Hi, I am encountering excessive local memory allocation problem (I think) inside a device function I am trying to implement. I understand that I should not put too much arrays inside device functions as they will eat up too much memory. What are some techniques to allocate large array variables inside device functions?
Basically, I am trying to use a boolean array with size of 500^2 (shouldn’t be too big, it’s only about 30KB). I am declaring that variable as bool matrix[500*500]; There is a loop that iterates about 2000-4000 times, and storing and accessing each variable happens every iteration. Apparently the device function is throwing the following error:
ptxas error : Entry function ‘_globfunc__Z12fooPiS_PfS0_fS0_S_S’ uses too much local data (0x7d0 bytes + 0x3ebe8 bytes system, 0x4000 max)
If my question is too vague to answer, could you at least help me with some pointers in how to use as many variables as possible inside a device function?
The best thing to do is to post your specific kernel. Then we will be able to reproduce your situation and see where the problem is.
Now back to your problem, a bool is 1 byte (not 1 bit), so if you are using 500x500 booleans, that’s about 250KB of local memory, which is way more than a SP can hold. You’ll be much better off using bit fields instead.

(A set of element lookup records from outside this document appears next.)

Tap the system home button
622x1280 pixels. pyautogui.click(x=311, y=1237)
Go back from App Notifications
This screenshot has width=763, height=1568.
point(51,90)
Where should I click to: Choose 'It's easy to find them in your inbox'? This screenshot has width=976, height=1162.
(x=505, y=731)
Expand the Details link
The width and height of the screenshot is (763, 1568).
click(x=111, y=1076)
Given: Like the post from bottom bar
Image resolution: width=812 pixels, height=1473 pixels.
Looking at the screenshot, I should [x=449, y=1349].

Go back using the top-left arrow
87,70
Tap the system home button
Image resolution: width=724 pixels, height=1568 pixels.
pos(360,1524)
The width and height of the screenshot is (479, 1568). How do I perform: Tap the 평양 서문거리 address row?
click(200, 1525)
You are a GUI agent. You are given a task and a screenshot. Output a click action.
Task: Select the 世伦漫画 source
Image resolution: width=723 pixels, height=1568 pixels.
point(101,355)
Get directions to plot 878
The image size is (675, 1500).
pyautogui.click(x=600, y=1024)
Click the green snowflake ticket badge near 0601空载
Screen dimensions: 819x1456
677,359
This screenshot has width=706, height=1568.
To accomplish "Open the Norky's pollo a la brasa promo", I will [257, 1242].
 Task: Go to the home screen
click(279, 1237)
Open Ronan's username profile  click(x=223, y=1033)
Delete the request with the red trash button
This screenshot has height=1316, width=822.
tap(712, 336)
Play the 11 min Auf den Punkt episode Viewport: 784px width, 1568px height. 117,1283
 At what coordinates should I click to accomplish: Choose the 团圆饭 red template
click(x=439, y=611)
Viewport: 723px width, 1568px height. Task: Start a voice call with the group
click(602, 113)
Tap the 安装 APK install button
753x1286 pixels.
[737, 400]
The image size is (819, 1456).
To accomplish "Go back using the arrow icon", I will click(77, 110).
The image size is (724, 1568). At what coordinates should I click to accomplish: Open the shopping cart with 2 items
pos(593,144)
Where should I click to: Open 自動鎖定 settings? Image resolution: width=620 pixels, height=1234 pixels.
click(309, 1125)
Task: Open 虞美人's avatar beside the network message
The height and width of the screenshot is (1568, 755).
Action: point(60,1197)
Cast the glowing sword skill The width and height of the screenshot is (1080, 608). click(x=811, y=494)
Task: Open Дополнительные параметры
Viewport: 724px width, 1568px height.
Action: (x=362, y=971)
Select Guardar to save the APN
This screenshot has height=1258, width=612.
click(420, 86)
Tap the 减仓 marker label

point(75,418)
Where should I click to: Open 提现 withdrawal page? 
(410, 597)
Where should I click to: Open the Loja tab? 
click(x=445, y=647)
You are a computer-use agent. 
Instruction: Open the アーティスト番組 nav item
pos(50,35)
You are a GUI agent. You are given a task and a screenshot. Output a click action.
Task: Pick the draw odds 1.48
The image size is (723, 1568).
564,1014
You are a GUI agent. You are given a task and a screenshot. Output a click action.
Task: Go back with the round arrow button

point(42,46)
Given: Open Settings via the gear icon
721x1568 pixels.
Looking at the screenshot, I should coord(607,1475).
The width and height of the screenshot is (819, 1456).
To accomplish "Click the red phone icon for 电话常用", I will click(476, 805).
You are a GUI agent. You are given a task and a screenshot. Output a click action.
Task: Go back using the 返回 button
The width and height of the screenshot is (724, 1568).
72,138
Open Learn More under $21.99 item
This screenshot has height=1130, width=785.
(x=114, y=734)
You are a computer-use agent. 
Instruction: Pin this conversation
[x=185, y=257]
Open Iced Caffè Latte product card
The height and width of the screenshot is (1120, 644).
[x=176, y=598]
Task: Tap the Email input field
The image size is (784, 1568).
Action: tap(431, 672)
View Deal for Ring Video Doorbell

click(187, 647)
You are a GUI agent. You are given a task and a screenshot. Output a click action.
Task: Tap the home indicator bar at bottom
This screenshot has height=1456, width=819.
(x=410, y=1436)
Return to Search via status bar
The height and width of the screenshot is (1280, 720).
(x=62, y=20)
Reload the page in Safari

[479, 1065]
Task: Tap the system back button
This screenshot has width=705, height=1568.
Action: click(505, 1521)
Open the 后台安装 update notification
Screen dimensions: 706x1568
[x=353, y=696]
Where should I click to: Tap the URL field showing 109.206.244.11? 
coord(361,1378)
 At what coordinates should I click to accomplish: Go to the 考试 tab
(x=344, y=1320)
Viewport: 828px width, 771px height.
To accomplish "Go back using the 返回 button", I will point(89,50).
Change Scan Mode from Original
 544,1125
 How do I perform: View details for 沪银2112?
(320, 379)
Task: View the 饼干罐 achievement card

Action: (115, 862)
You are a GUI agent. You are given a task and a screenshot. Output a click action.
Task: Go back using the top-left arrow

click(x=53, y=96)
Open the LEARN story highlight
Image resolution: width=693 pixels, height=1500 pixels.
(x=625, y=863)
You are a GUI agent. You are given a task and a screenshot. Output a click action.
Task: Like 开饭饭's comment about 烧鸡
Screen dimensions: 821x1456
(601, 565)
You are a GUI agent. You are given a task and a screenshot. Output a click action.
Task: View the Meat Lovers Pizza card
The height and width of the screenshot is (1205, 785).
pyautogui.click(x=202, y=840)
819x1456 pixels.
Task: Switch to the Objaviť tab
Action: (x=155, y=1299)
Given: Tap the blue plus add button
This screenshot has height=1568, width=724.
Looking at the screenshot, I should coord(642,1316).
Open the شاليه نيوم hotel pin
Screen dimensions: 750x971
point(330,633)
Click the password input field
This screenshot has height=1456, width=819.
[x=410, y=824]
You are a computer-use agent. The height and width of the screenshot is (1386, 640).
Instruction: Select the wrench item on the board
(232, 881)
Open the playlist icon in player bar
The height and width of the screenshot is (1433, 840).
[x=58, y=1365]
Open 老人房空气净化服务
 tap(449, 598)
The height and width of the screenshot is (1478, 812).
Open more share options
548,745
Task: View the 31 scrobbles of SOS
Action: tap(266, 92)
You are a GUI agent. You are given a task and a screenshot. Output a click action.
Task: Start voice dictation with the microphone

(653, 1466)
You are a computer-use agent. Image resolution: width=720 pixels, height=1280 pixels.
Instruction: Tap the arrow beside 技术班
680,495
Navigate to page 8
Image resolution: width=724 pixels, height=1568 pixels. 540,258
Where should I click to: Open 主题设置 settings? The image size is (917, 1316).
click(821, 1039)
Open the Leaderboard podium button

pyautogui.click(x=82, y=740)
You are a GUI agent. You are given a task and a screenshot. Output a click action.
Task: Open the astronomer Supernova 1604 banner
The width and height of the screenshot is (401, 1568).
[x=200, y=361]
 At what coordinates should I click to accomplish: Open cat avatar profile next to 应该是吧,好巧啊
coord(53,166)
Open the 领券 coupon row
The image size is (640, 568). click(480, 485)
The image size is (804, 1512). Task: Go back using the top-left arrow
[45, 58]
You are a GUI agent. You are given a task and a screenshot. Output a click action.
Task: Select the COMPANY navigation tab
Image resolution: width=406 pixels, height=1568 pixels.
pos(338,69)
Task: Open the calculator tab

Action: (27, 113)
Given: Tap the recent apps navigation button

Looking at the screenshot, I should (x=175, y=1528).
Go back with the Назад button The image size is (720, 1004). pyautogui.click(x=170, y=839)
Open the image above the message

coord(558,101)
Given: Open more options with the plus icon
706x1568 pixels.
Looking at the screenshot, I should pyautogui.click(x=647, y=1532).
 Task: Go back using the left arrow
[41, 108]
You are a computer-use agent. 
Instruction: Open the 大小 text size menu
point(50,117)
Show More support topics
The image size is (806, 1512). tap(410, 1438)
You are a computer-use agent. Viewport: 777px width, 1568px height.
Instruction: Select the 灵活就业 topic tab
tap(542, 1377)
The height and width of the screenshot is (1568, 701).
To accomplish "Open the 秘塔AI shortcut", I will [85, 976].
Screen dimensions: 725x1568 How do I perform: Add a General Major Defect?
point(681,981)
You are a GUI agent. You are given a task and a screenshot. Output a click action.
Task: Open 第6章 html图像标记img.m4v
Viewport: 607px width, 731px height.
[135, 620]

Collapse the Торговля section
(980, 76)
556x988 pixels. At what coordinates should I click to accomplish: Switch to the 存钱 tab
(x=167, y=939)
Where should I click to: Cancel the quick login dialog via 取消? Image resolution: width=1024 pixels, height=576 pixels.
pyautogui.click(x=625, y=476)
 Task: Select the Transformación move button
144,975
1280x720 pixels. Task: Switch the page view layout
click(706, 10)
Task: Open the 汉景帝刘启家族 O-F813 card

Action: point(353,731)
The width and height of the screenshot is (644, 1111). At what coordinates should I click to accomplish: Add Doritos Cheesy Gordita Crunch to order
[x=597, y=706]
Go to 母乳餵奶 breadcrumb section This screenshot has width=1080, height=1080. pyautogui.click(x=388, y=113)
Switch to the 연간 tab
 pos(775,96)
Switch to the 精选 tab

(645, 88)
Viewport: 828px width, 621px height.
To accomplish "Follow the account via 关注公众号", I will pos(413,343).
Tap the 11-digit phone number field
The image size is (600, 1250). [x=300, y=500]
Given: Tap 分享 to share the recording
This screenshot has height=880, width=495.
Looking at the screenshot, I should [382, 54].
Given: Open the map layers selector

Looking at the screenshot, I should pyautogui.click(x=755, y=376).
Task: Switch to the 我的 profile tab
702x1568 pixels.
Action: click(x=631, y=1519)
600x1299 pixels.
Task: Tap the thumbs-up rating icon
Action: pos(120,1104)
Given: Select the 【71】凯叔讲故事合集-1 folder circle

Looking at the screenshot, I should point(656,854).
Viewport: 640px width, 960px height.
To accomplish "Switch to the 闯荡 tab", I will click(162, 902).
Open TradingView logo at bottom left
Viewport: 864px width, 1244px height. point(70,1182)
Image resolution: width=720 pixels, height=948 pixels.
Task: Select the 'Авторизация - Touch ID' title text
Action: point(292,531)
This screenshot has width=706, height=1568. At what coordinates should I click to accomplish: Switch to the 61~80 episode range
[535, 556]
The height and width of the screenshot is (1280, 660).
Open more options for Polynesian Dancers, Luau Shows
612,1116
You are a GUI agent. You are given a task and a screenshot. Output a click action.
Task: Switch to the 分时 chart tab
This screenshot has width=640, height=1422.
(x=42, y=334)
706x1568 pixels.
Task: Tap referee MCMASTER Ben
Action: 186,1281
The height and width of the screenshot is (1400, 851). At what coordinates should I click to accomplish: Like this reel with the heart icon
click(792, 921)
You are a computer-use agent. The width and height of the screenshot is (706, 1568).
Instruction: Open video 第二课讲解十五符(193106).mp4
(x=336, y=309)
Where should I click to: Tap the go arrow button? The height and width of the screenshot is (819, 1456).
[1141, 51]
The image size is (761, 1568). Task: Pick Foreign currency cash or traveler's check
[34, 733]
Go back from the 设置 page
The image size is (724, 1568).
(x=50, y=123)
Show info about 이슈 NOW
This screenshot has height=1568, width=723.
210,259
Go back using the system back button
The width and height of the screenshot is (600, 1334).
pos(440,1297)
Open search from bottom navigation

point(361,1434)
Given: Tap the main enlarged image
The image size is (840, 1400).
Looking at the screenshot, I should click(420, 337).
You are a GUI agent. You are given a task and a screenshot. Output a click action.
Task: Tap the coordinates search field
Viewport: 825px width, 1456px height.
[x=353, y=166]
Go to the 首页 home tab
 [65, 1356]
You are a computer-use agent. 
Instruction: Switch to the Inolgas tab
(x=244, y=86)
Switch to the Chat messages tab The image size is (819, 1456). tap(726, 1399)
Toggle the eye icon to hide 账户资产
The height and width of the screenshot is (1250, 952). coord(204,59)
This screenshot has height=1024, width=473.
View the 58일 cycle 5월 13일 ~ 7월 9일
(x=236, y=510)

I think you’ll find that your bool array in nowhere near 30KB in size, as you can’t create an array of bits. A 500^2 bool array would have a minimum size of 250KB assuming each bool is represented by a single byte. (Which is exactly what the error says if you interpret the hex) If you want to use arrays larger than a few items, use shared memory, and if the array is larger than 16KB, use global memory.